Guidelines for success
Meanwhile, a second tier of work groups, also a mixture of staff, nurses, and physicians, are examining critical issues surrounding physical planning. "Each work group will develop guiding principles that will form the basis for design," DesRuisseaux says.
Although the principles are still in the formulation stage, DesRuisseaux was able to discuss the following design parameters each group is facing:
1. Ambulatory interface.
With the rapid rise in outpatient surgery, this group must not only look at the flexibility of the design of the center but also how it will connect to the main hospital, both physically and organizationally. The team will also look at how staff and operations will need to be consolidated or relocated.
2. Clinical design.
This team is studying a variety of ways around which to develop clinical services. "Will services be centralized? Decentralized? A combination?’ This team has to decide," she says.
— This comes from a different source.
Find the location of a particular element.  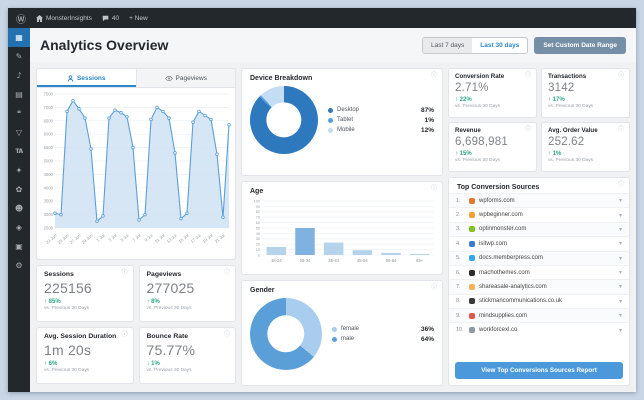

sidebar-item-thirsty-affiliates: TA is located at coordinates (19, 152).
3. Modularity and standards.
With the trend toward higher acuity patients, the hospital of the future must be able to convert to ICU or trauma beds quickly, explains Michelle Karpf, MD, vice provost for the hospital system. So this team will create standardized specifications for room layout in ICU, acute, subacute, rehab, and operating rooms. It also will examine design of procedure, conference, and exam rooms.
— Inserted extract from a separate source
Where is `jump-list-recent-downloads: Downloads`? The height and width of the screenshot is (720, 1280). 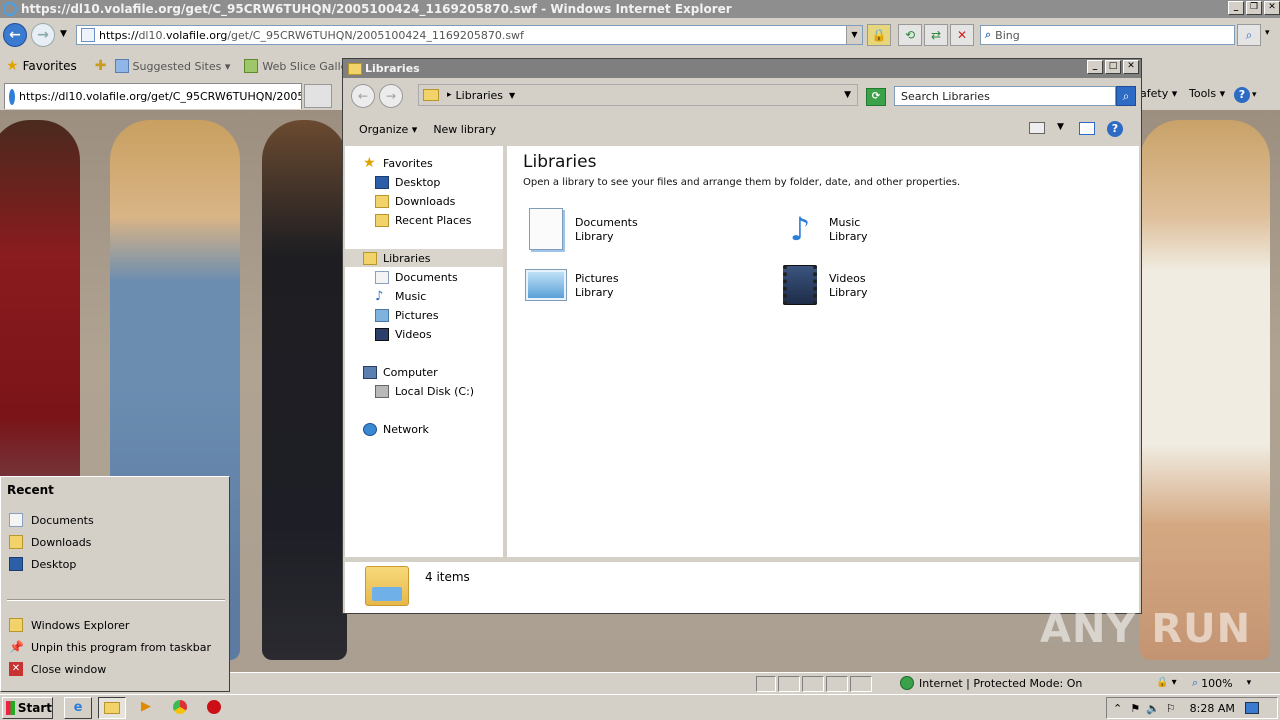
jump-list-recent-downloads: Downloads is located at coordinates (50, 542).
4. Technology and systems.
With technology quickly outpacing the spaces in which it is installed, this team must plan for a facility that is wired for a future that will include electronic records, robotics, telemedicine, and bedside registration. "One parameter already recommended is interstitial floors above areas like the ICU so that computers and cables can be housed in their own climate controlled area," says DesRuisseaux. This mini-floor will eliminate climbing into the ceiling to add or repair technology, she points out.
5. Design committee.
In a heavily congested area of downtown Los Angeles, this team will examine parking accessibility as well as the flow of people inside and around the campus. It will consider underground parking, tunnels and bridges, landscaping public spaces, and exterior design of entrances, in addition to corridors designed to help patients and family find their way around.
"We expect to have five separate pavilions that let in as much light as possible, rather than long dark winding corridors," Jensen explains. Between each pavilion will be a garden area.
6. Support services.
This team will decide what services need to be in a hospital and what can be relocated to less costly off-campus sites. Karpf says the team is considering storage and supplies, laundry, dietary, laboratories for routine tests, and some aspects of pharmaceutical preparations.
7. Teaching interface.
This team will make sure the connection between academics, research, and practice is enhanced by the new campus by taking a close look at classrooms, consulting rooms, and technology needs.
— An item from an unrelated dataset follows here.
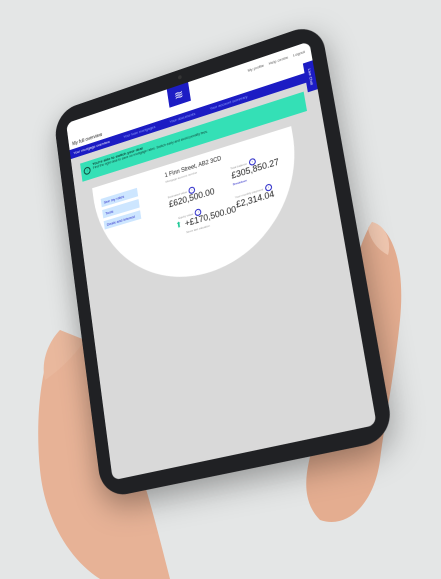  I want to click on arrow-up-icon: ⬆, so click(178, 225).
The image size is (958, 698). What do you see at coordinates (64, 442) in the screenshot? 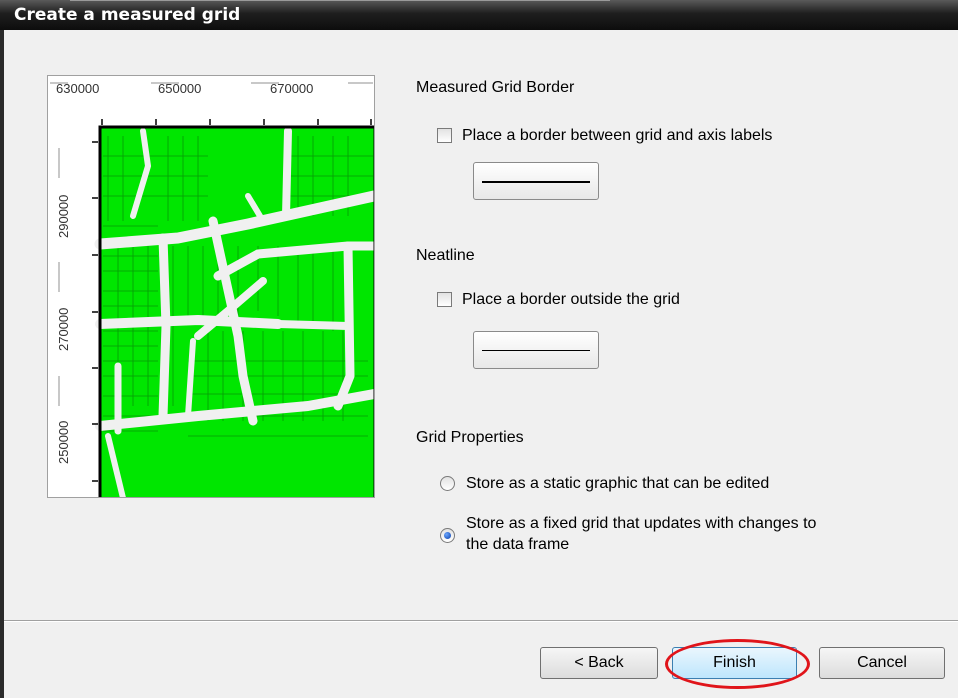
I see `y-tick-label: 250000` at bounding box center [64, 442].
"Medical education in the future will be characterized by increased use of small groups of six to 10 people," says Karpf. "Interactive and independent study will become more significant as information technology and distance learning techniques are enhanced."
What do patients really want?
After gathering the theoretical information from the committees, Jensen will put the principles to the ultimate test by conducting a series of focus groups for the following categories:
• regular adult patients;
• families of adult patients;
• pediatric patients and families;
• psychiatric patients and families;
• staff;
• physicians.
"Each group has its special needs, so we want to question them closely about what they’d like to see in the physical design," Jensen says.
Jensen believes she can already reassure patients about the most common complaint noted on past satisfaction studies: roommates.
"Patients don’t like having roommates," Jensen says. "They complain about snoring, visitors, etc. But in the new design, we will have only single rooms with a window seat that folds out as a bed."
Each floor will also have a small kitchen and lounge area where families can cook for themselves or their loved ones.
"Sometimes having home cooked food is just what a patient needs," she says.